By TED SILLANPAA
A couple hours after writing on Tuesday about how the A’s fans are a different breed, I heard something funny on Damon Bruce’s KNBR 1050 AM.
Bruce was, apparently criticizing the Oakland Coliseum and the atmosphere at A’s games. It doesn’t seem to be bothering hard-core A’s fans who are relishing an improbably heart-stopping season. It really bothered a Bruce listener who e-mailed his complaints, in detail, to the radio show host.
The listener went to Monday’s game in Oakland and was upset about the decision not to open the concession stands in a portion of the second level of the coliseum.
Oh. That’s tough! The most stirring playoff chase in A’s history and that poor guy couldn’t get easy access to concessions.
Bruce mentioned that he’d gone to games in Oakland and had to wait a full inning to get a beer and a hot dog. The A’s don’t open enough concession stands. How dare they care so little for the fan that they don’t take into account that some folks go to the ball park to enjoy a hot dog and beers with a baseball going on in the background?

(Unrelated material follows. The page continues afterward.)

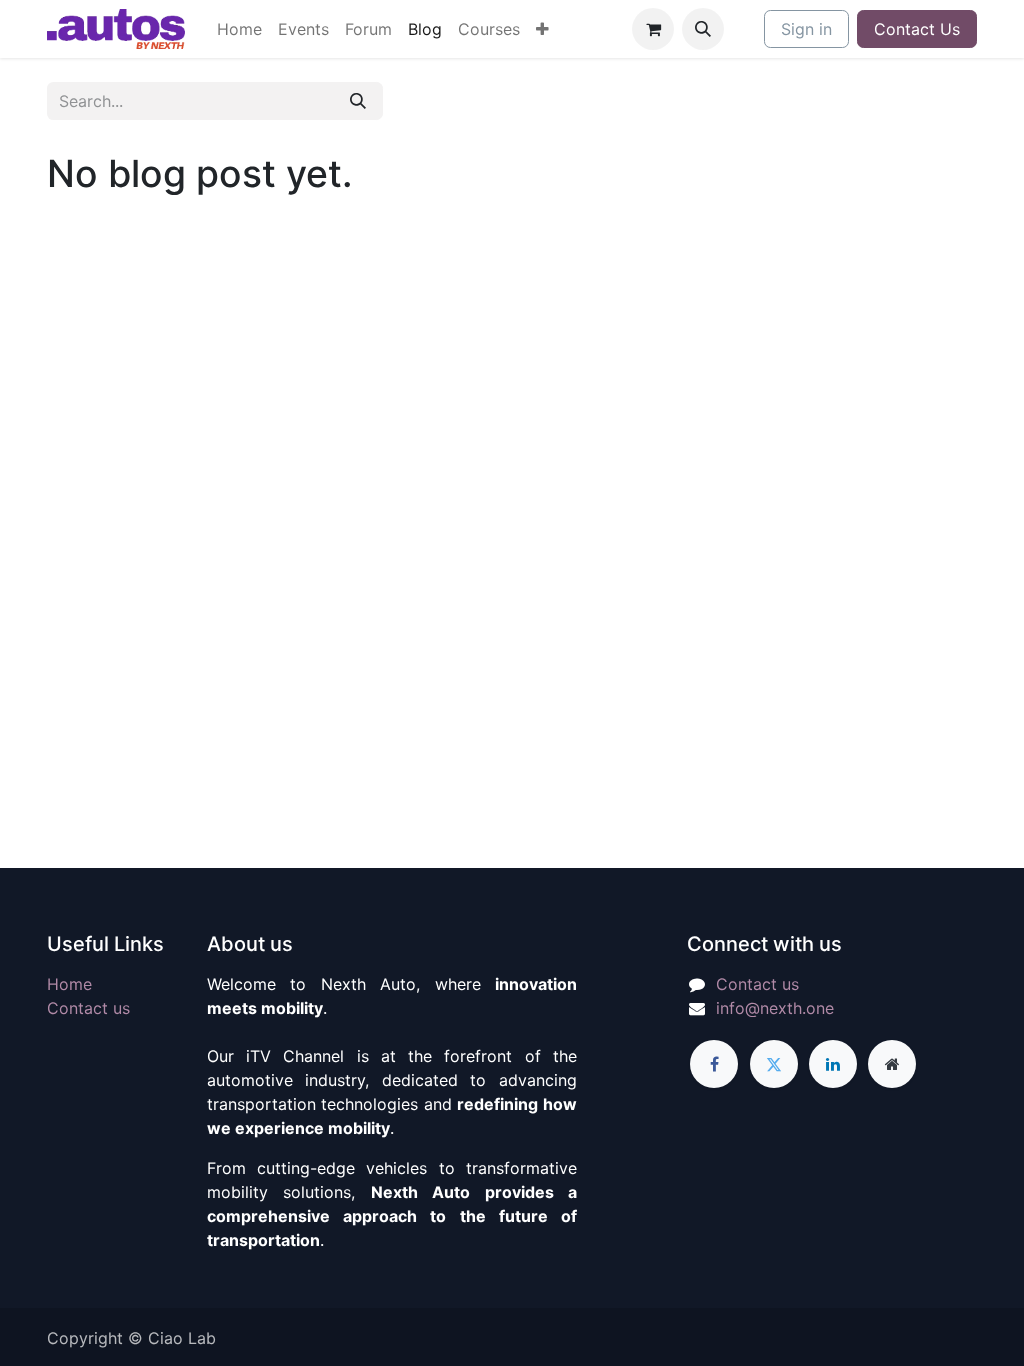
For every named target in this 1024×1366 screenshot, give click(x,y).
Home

Bruce went back to reading the e-mail that the sour fan wrote. He just didn’t enjoy his game experience in Oakland. It didn’t suit him.
Bruce then, casually, mentioned that the listener wrote the e-mail complaining about the coliseum experience … during Monday night’s Rangers-A’s game.
While an epic battle for the AL West title was unfolding on the field … while the Rangers were reeling toward a collapse that baseball fans might be talking about years from now … while the young, exuberant A’s were getting a gritty pitching performance from Jarrod Parker (who looks very much like he’s 16 years old) … that listener was e-mailing Damon Bruce.
I feel no sympathy for a guy who jumped on the A’s bandwagon for one night, then ignored an exciting game on the field to detail complaints that the ball park experience was ruined because concession stands were closed, leaving him to stand in line for beer.
This guy paid $35 or so for a ticket to a ballgame that he could then only enjoy if he could get easy and consistent access to beers and hot dogs? And, one of the most popular radio hosts in the Bay Area found nothing odd about this guy writing an e-mail during the A’s game. Nothing about watching the A’s rally past the Rangers or watching the greatness that is Yoenis Cespedes or just watching what well could be baseball history in the making couldn’t overcome the pain caused by those closed concession stands?
I wonder if that Bruce show listener is one of the Giants’ fans that the National League team’s announce crew insist is the best in all of baseball?